Comparison of Graph implementation in C++ using stl - c++

To implement a Graph we can use vector of lists std::vector<std::list<vertex>>
but i have seen somewhere if use maps like this std::map<vertex, std::set<vertex>> then we can do better. Can anybody please figure it out how this is better option than first one in terms of memory or speed whatever in which it is better?

There are two differences to note here.
std::vector<std::list<vertex>> is what is known as an "adjacency list", and std::map<vertex, std::set<vertex>> is known as a an "adjacency set", with the added difference that there is hashing of the vertex array index using a map instead of a vector. I'll talk about the first difference first (that is, list<vertex> vs set<vertex>).
The first implementation is basically an array of linked lists, where each linked list gives all the vertices adjacent a vertex. The second implementation is an ordered map mapping each vertex to a set of adjacent vertices.
Comparison of Adjacency List vs Adjacency Set order of growth:
Space: (E + V) vs (E + V)
Add Edge: 1 vs log V
Check Adjacency: (degree of vertex checked) vs log V
Iterating through Neighbours of a vertex: (degree of vertex checked) vs (log V + degree of vertex checked)
... where E is the number of edges and V the number of vertices, and degree of a vertex is the number of edges connected to it. (I'm using the language of an undirected graph but you can reason similarly for directed graphs). So if you have a very dense graph (each vertex has lots of edges, i.e. high degree) then you want to use adjacency sets.
Regarding the use of map vs vector: insert and erase are O(N) for vector and O(log N) for map. However lookup is O(1) for vector and O(log N) for map. Depending on your purposes you might use one over the other. Though you should note that there are cache optimizations and such when you use a contiguous memory space (as vector does). I don't know much about that however, but there are other answers that mention it: vector or map, which one to use?

Related

Deleting edges in a graph stored as adjacency list

I am trying to implement an algorithm for finding an Eulerian path in undirected graph stored as adjacency list. I need a fast way(linear time) to remove an edge from the graph.
My initial idea was to use something like
vector<list<pair<Vertex, List<Vertex>::iterator>>> Graph
so when I delete the edge in one direction I will have a fast way to delete it in the oposite direction using the iterator to the place where it is stored for the reverse direction. However several sources claim that those iterators won't be valid anymore, because as I start deleting items the pointer structure will become different and those iterators won't point to the right elements anymore.
My question is, is there a way to achieve deleting an edge in O(1) time using adjacency lists or is there a way to mark the edge somehow, so when I am in the adjacent vertex I will know for sure that the edge in the oposite direction was traversed. Thanks in advance.
I need a fast way(linear time) to remove an edge from the graph.
It's possible, but you have to change your graph representation, because of problems you have described.
Approach 1 -- guaranteed O(logE) complexity
Just use std::set instead of std::list:
std::vector<std::set<int>> Graph;
This allows to traverse & process all adjacent nodes in the same manner:
// adj is your graph,
// v is current vertex
for (auto &w : adj[v]) {
// process edge [v, w]
}
But you can remove opposite edge in O(logE):
// remove [v,w] and [w,v]
adj[v].erase(w);
adj[w].erase(v);
Approach 2 -- average O(1), worst case O(E)
Constant time complexity is possible with std::unordered_set, but only on average:
std::vector<std::unordered_set<int>> Graph;
Traversing and erasing patterns stay the same, but personally I would prefer approach 1.
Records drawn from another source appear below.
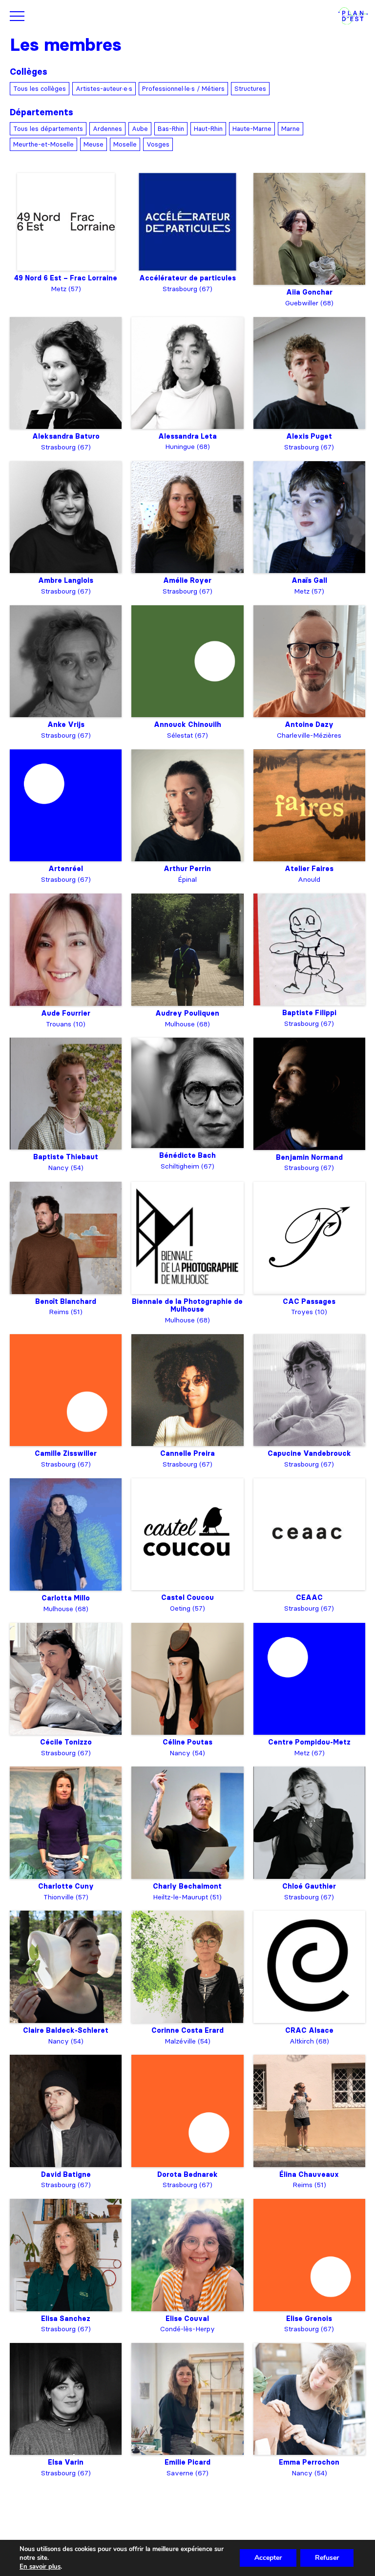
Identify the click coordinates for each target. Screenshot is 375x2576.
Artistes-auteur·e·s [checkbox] (104, 88)
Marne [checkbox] (290, 128)
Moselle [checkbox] (125, 144)
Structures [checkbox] (250, 88)
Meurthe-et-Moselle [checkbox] (43, 144)
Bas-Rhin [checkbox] (171, 128)
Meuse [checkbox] (93, 144)
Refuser (327, 2557)
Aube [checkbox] (140, 128)
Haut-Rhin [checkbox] (208, 128)
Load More (187, 2502)
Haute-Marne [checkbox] (251, 128)
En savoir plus (40, 2566)
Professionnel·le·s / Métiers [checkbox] (183, 88)
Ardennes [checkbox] (107, 128)
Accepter (268, 2557)
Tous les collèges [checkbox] (39, 88)
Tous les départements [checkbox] (48, 128)
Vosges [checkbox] (157, 144)
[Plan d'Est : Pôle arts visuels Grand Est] (353, 16)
What is the best data structure to represent a multigraph using STL in C++?

I'm looking for some data structure to store a multigraph in C++ but I want to make use of the STL as much as possible. Currently I am using something similar to a seperate chaining hash table: std::map<int,std::vector<int>>. The key of the map is the vertex and the value is a std::vector<int> that contains all of the different vertices that form an edge with the key.
I'm mainly interested in O(1) lookups to see whether or not a vertex shares an edge with another vertex. Since this is an unweighted multigraph the vertex could share multiple edges with another vertex.
The graph is guaranteed to have an eulerian circuit and hamiltonian circuit, but I'm not sure if that is relevant or not.
Do you guys have any recommendations for a better data structure using the STL than std::map<int,std::vector<int>>?
If the number of vertices N is small, it's probably easiest to use an adjacency matrix unordered_map<int, unordered_map<int, int>> graph, where graph[u][v] is the number of edges from u to v.
If your vertex numbers all range from 0 to N–1, or 1 to N, or similar, you can simplify this to vector<vector<int>> graph, or even int graph[][] if N is known at compile time.
If N is large, and if the graph is sparse, as you indicated (since M &approx; N), it's probably best to use a set for each vertex: unordered_map<int, unordered_set<int>> graph or vector<unordered_set<int>> graph, where graph[u] is the set of all vertices v with an edge from u to v.
Notice that I'm using the unordered_map and unordered_set collections, which provide O(1) access on average. In the worst case, their performance is linear in the size of the map or set, as with any hash-based container.
And if you don't want to deal with all this and want a ready-made solution, consider the Boost Graph Library, NGraph, LEMON, or Google OR-Tools.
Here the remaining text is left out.